Whatever it was they found specifically, they definitely concluded that if flat foot is your style, you probably cannot change it very much and it really doesn't matter.
I am pretty sure my running form is exquisite and people out there are passing me all the time.
I don't know if it was the same study, but a study also found that training heel strikers to run forefoot generally leads to more injuries for those runners even with a careful transition and adaptation period.

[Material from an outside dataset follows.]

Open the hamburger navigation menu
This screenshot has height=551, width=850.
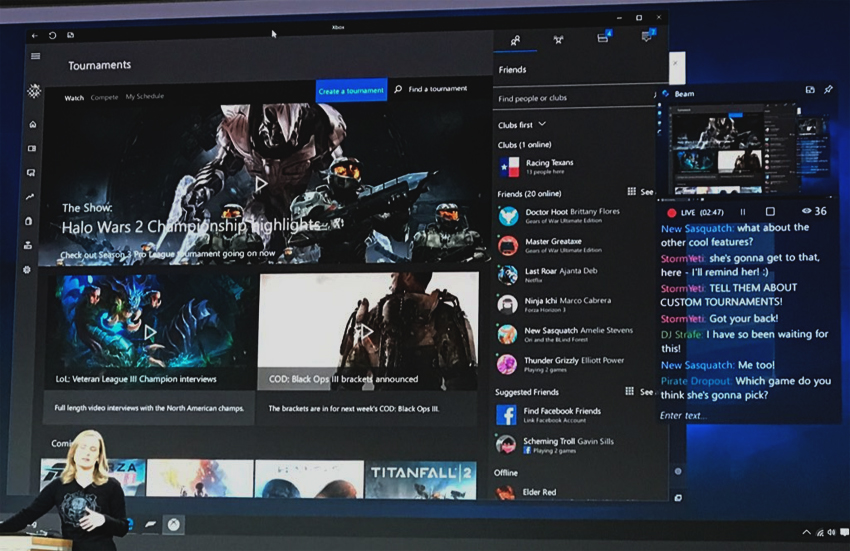pyautogui.click(x=36, y=56)
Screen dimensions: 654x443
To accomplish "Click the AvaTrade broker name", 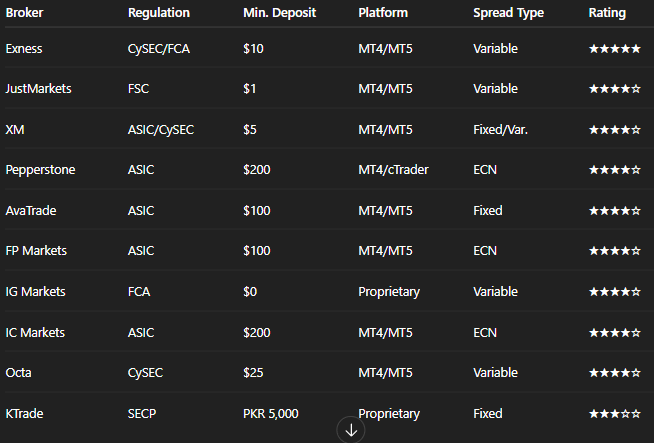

Contrary to popular belief, forefoot striking doesn't eliminate landing force, it just shifts it to another place on the body. There is some belief that your natural running style is your body's way of telling you which part of your own body will be best able to deal with the stress.0 -
If you think about it in terms of general physics, and why an arch is so strong structurally, it will make you realize that is why we have arches in our feet.
Now think about an arch being it's strongest when the weight is distributed evenly to both sides of the arch. I think when you get to the full load bearing point of the stride that the weight should be distributed evenly to both sides of the arch (flat foot), and weather or not you forefoot or heel touches the ground first makes no real difference, as long as your foot is flat on the ground when your full weight is on it.
I watched many slow motion videos of professional runners. Some heal touch, some forefoot touch, but all are flat footed during the full weight bearing part of the stride, and the ones who are not I would be willing to bet that they have had injuries.